▶ Problem description: Please print every record below exactly as it appears.
(Supplied data)
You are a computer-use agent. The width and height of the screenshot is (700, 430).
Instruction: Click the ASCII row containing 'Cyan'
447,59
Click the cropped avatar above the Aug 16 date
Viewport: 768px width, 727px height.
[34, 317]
(End Supplied data)
▶ Answer below:
You are a computer-use agent. The width and height of the screenshot is (700, 430).
Instruction: Click the ASCII row containing 'Cyan'
447,59
Click the cropped avatar above the Aug 16 date
Viewport: 768px width, 727px height.
[34, 317]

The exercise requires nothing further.